Directions —
Copy out each of the following rows verbatim, changing nothing.
Data in this exercise start
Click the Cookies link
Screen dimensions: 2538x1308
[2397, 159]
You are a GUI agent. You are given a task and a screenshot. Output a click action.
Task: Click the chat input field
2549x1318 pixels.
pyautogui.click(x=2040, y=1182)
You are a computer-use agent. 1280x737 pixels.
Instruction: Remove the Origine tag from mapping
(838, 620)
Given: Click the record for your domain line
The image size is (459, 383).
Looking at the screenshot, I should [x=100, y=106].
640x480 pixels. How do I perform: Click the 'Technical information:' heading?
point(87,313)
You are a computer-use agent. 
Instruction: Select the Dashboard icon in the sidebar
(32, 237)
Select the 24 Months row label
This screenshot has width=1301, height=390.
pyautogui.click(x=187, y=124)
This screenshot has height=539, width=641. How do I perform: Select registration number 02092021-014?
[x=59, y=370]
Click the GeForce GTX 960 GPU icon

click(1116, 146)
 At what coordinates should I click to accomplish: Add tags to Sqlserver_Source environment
Data in this exercise end
Exercise output —
Click the Cookies link
Screen dimensions: 2538x1308
[2397, 159]
You are a GUI agent. You are given a task and a screenshot. Output a click action.
Task: Click the chat input field
2549x1318 pixels.
pyautogui.click(x=2040, y=1182)
You are a computer-use agent. 1280x737 pixels.
Instruction: Remove the Origine tag from mapping
(838, 620)
Given: Click the record for your domain line
The image size is (459, 383).
Looking at the screenshot, I should [x=100, y=106].
640x480 pixels. How do I perform: Click the 'Technical information:' heading?
point(87,313)
You are a computer-use agent. 
Instruction: Select the Dashboard icon in the sidebar
(32, 237)
Select the 24 Months row label
This screenshot has width=1301, height=390.
pyautogui.click(x=187, y=124)
This screenshot has height=539, width=641. How do I perform: Select registration number 02092021-014?
[x=59, y=370]
Click the GeForce GTX 960 GPU icon

click(1116, 146)
 At what coordinates should I click to accomplish: Add tags to Sqlserver_Source environment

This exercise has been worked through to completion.